American Thinker | Julia Gorin | July 7, 2007
For the past eight years, I’ve been in a lonely place politically. I don’t mean the kind of lonely that conservatives generally find themselves in. I’m talking about utter desolation, for there are just as few conservatives as liberals where I’ve been. One of the only non-Serbian Americans to do so, I watched with steady interest for the better part of a decade the clockwork predictability of the fallout from our forgotten Kosovo intervention, a bombing campaign against an emerging post-Communist democracy rooted in Judeo-Christian values–on behalf of tribalistic, blood-code-following nominal Muslims claiming oppression and no less than genocide and ethnic cleansing.
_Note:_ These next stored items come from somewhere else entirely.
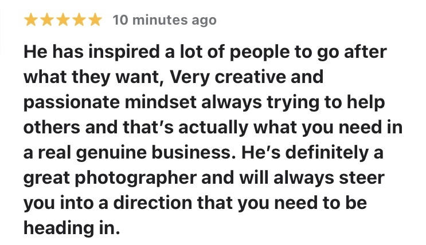Viewport: 426px width, 245px height.
Task: Select the third star in the rating
Action: [x=63, y=21]
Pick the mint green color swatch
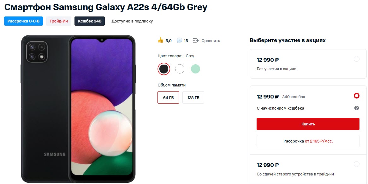368x184 pixels. (195, 68)
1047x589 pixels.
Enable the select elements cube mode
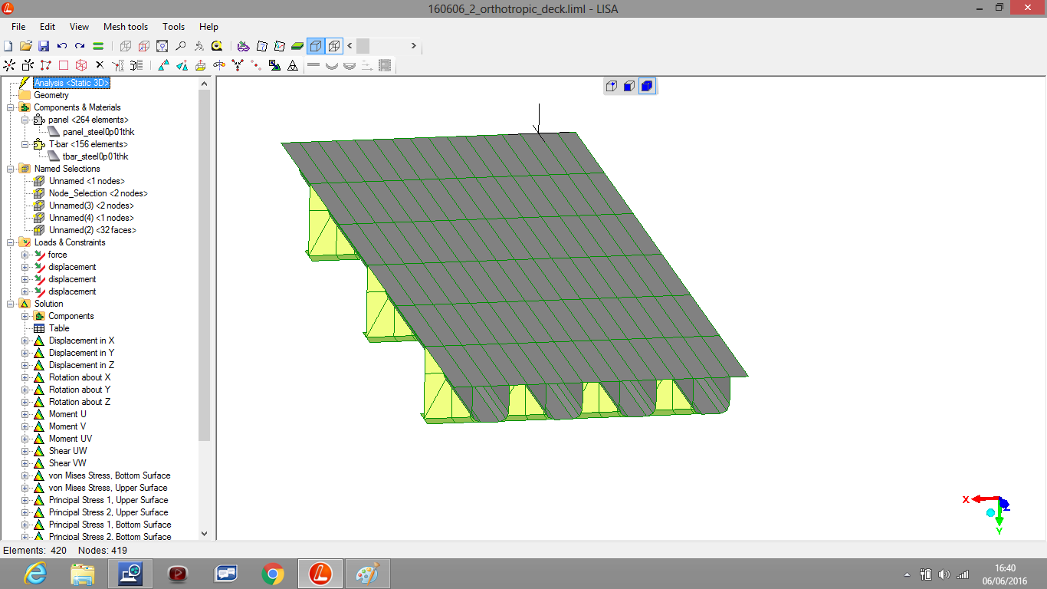[646, 86]
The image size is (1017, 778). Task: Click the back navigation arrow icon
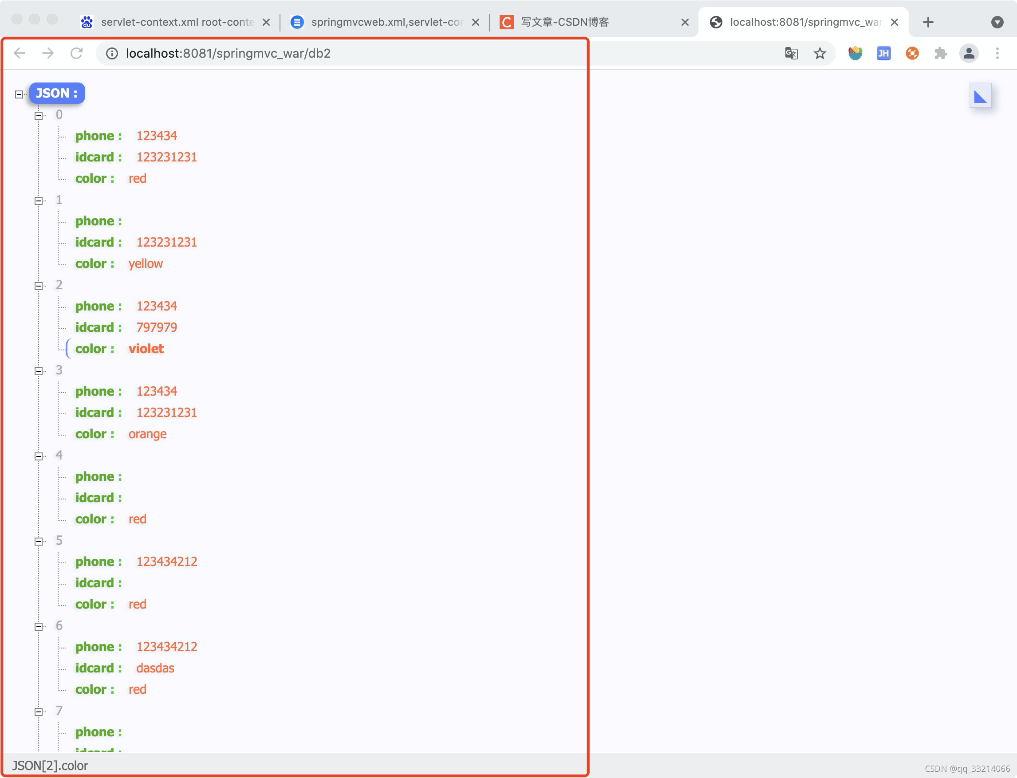pos(21,52)
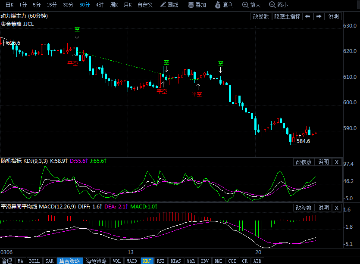This screenshot has width=360, height=264.
Task: Open the 自定义 custom period options
Action: click(x=145, y=5)
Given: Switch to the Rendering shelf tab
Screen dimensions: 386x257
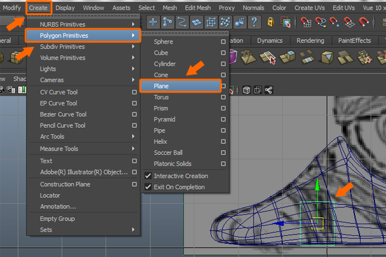Looking at the screenshot, I should pos(311,40).
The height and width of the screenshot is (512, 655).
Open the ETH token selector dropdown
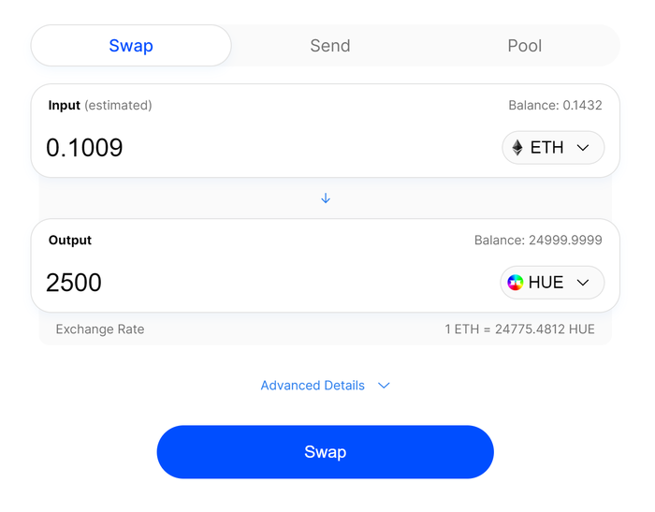pyautogui.click(x=553, y=148)
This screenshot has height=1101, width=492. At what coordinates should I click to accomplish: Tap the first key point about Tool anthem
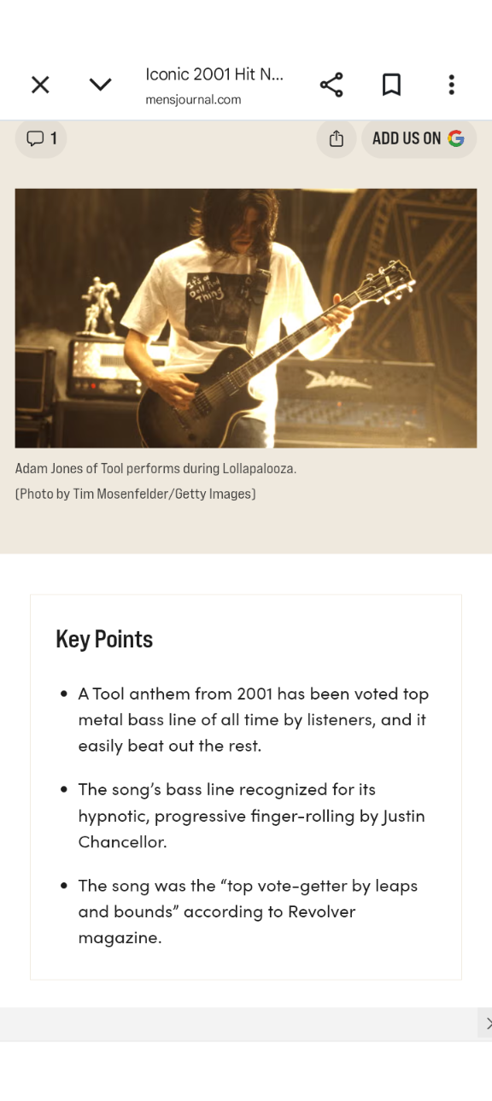click(254, 719)
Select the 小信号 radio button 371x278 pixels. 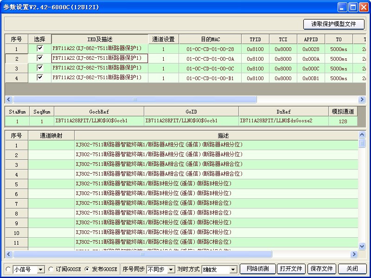(8, 269)
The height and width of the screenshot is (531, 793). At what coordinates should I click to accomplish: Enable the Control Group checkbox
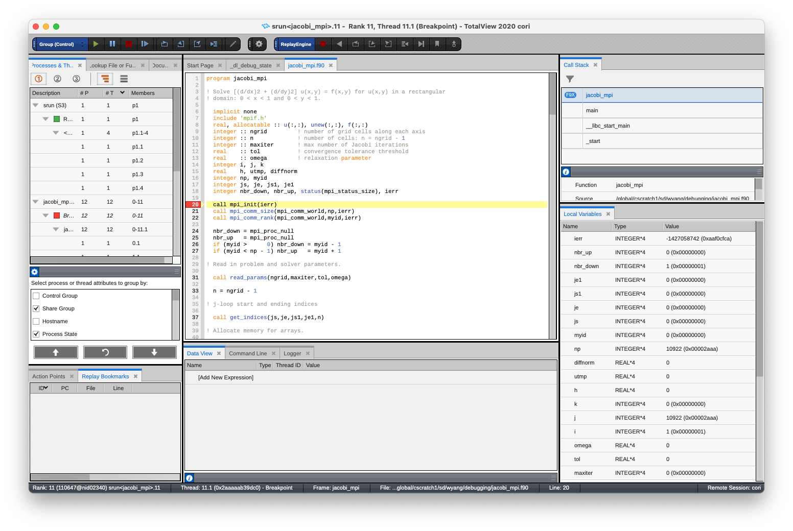point(36,296)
Watching the Albanians predictably move on to terrorize Macedonia within a few months of our intervention that would “contain” the conflict, and then watching Albanians turn their weapons on NATO peacekeepers within 18 months, I wondered what it would take to get a national discussion going about that huge, self-destructive debacle. What would it take to have the debate that, it must be said despite my hobby of mocking Europeans, the German public had in 2001 when it put its politicians’ feet to the fire after learning the hoax that their country had been party to, thanks to a German documentary unapologetically titled “It Began with a Lie.”
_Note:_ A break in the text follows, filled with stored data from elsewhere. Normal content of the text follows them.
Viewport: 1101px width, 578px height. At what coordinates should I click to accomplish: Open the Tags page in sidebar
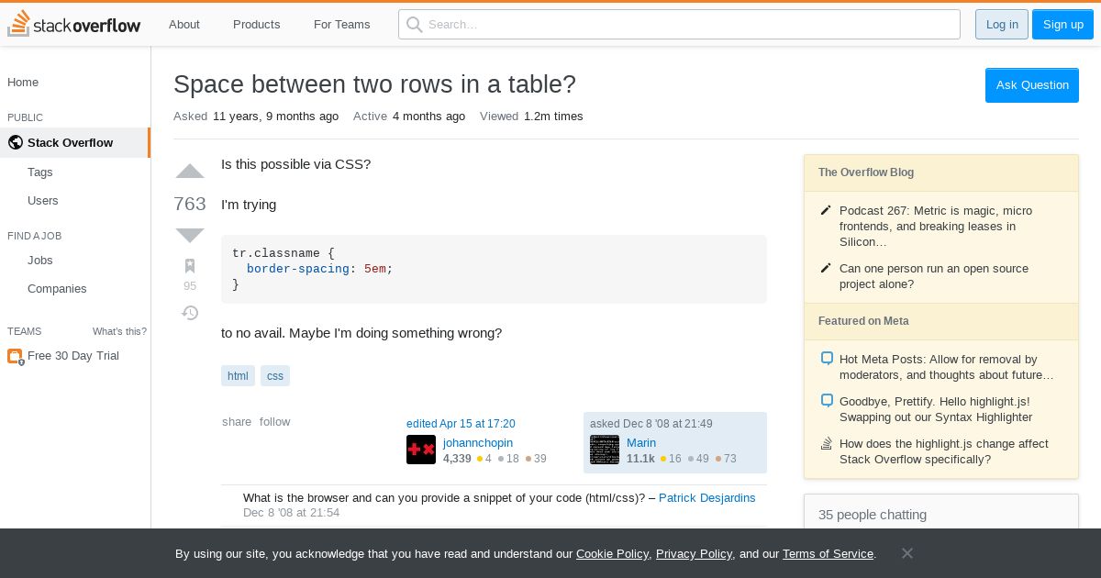click(x=40, y=172)
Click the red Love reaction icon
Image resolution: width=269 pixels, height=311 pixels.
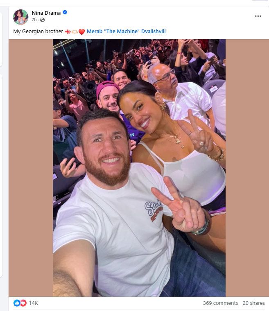pos(23,303)
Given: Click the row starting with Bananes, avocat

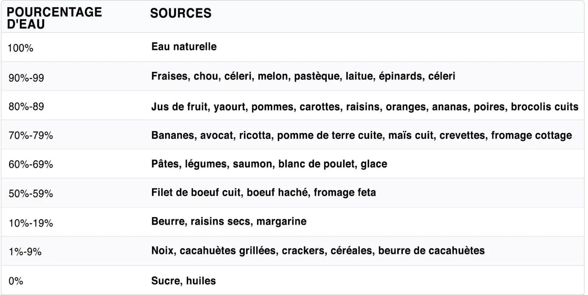Looking at the screenshot, I should (361, 135).
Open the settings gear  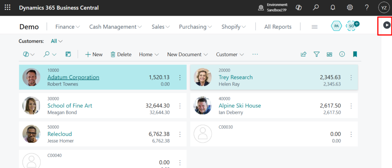tap(350, 8)
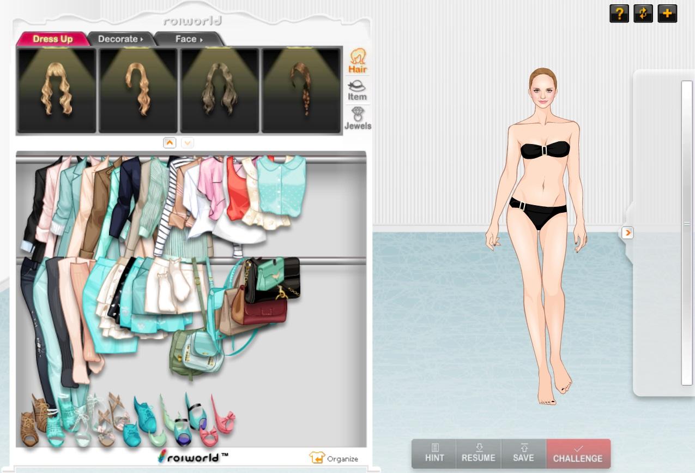This screenshot has height=473, width=695.
Task: Switch to the Face tab
Action: click(189, 39)

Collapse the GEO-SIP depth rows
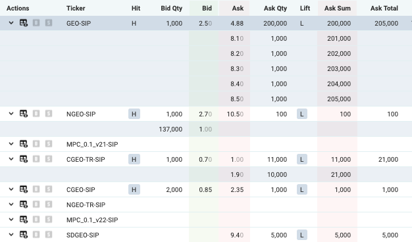pos(11,23)
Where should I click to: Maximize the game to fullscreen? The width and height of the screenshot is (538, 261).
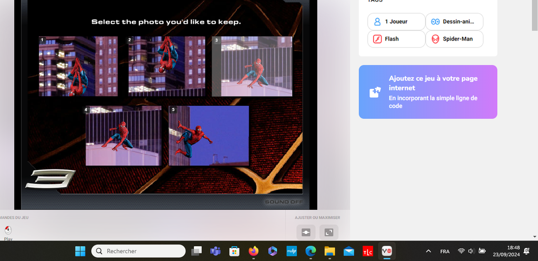(329, 232)
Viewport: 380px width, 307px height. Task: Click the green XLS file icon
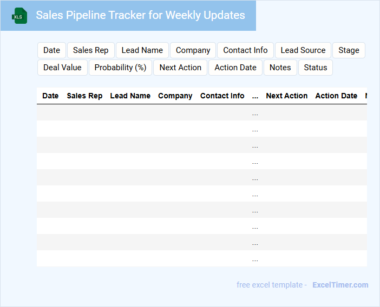click(x=19, y=16)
In sharp contrast to every other cynically reported war, this time not only were our peacenik presses on board, but conspicuously they didn’t try to ingratiate us to the enemy perspective by letting us hear incessantly from the other side, as they’re otherwise fond of doing. Something was off. Even the evolving “alternative media”-self-tasked with policing the mainstream press and usually very wary of “facts” coming from the mainstream media and of cause celebres–were either silent on this or on precisely the same page as the New York Times, with its Sontag yentas for the first time explaining the concept of “just war”. I found that, aside from Serbian-Americans (and Serbian-Canadians), who would later describe 1999 as a surreality they observed as if outside themselves, the only other people who as a group understood that our action meant something awful for the free world were the Russian-Jewish community that I myself had come from-a cartoonishly patriotic and capitalistic immigrant group with less than zero feeling for “Mother Russia” (if we’re talking about the 70s and 80s wave).